La parabola della “finanza creativa” siciliana giunge al suo epilogo, lasciando dietro di sé un conto pesantissimo per i contribuenti.
Dopo quasi due decenni di canoni milionari, la Regione Siciliana torna formalmente in possesso del proprio patrimonio immobiliare, chiudendo una delle pagine più controverse della sua storia amministrativa: l’affare del Fondo Fiprs (Fondo Immobiliare Pubblico Regione Siciliana).
Tutto ebbe inizio nel 2007, sotto la presidenza di Salvatore Cuffaro. In un momento di forte necessità di liquidità, il governo regionale decise di cedere 30 immobili strategici a un fondo immobiliare.
L’incasso fu di 222 milioni di euro, una boccata d’ossigeno per il bilancio di allora, ma con un “vizio” d’origine: la Regione rimase all’interno di quegli stessi uffici come inquilina.
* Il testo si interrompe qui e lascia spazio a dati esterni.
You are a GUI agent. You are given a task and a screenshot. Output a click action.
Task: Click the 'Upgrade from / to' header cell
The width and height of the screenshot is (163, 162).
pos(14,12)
L’accordo prevedeva il pagamento di canoni d’affitto annui per circa 20 milioni di euro. Una scelta che si è trasformata in un salasso: in 19 anni, la pubblica amministrazione ha versato oltre 352 milioni di euro solo di locazioni, superando di gran lunga la cifra inizialmente incassata con la vendita.
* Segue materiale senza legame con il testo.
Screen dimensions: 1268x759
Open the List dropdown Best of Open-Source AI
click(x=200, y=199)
L’analisi contabile evidenzia un paradosso: per ottenere 222 milioni nel 2007, la Regione ha impegnato risorse totali quasi doppie.
| Voce di Costo | Dettaglio Finanziario | Importo Stimato |
| Incasso Iniziale (2007) | Vendita di 30 immobili strumentali | + 222 mln € |
| Canoni di Locazione | Affitti pagati dal 2007 al 2026 | – 352 mln € |
| Riacquisto Quote (2026) | Acquisto del 65% delle quote dai privati | – 68,5 mln € |
| Costi Tecnici | Consulenze legali e due diligence | – 0,1 mln € |
| ESBORSO TOTALE | Somma di affitti e riacquisto | ~ 420,6 mln € |
Il saldo netto è negativo per circa 198 milioni di euro: la Regione ha pagato quasi 200 milioni di “interessi” occulti per quel prestito iniziale.
L’operazione di riacquisto ha visto la Regione trattare con i giganti del credito che detenevano il 65% del fondo. I soci privati che hanno incassato i 68,5 milioni finali sono:
- Intesa Sanpaolo
- Unicredit
- Natixis (banca d’investimento francese)
La Regione, che possedeva già il 35%, ha liquidato questi partner per riprendere il controllo totale attraverso il Fondo Pensioni Sicilia, che agirà come nuovo custode del patrimonio.
Il paradosso burocratico resta. A firmare l’atto è stato Silvio Cuffaro, fratello di Salvatore, oggi dirigente del dipartimento Finanze.
L’operazione coinvolge 30 palazzi, molti dei quali simboli del potere regionale. Ecco la distribuzione dei principali asset:
- Palermo (15 immobili): Tra i più rilevanti figurano le sedi di via Magliocco (ex Lavoro), via degli Schioppettieri, via Leonardo da Vinci (Assessorato Territorio e Ambiente), e i locali di via Ugo La Malfa.
- Catania (4 immobili): Include sedi storiche di uffici periferici e dipartimenti tecnici.
- Siracusa (4 immobili): Sedi di uffici territoriali strategici per la provincia.
- Province Minori: Coinvolti palazzi ad Agrigento, Trapani, Ragusa, Caltanissetta e l’area industriale di Priolo Gargallo.
L’operazione Fiprs rimarrà come l’esempio di quanto sia rischioso scambiare la liquidità immediata con la sostenibilità a lungo termine.
Sebbene il riacquisto oggi permetta di risparmiare i 15-20 milioni annui di affitto (un investimento che si ripagherà in circa 4 anni), non cancella il peso di una scelta che ha ipotecato il bilancio siciliano per due decenni.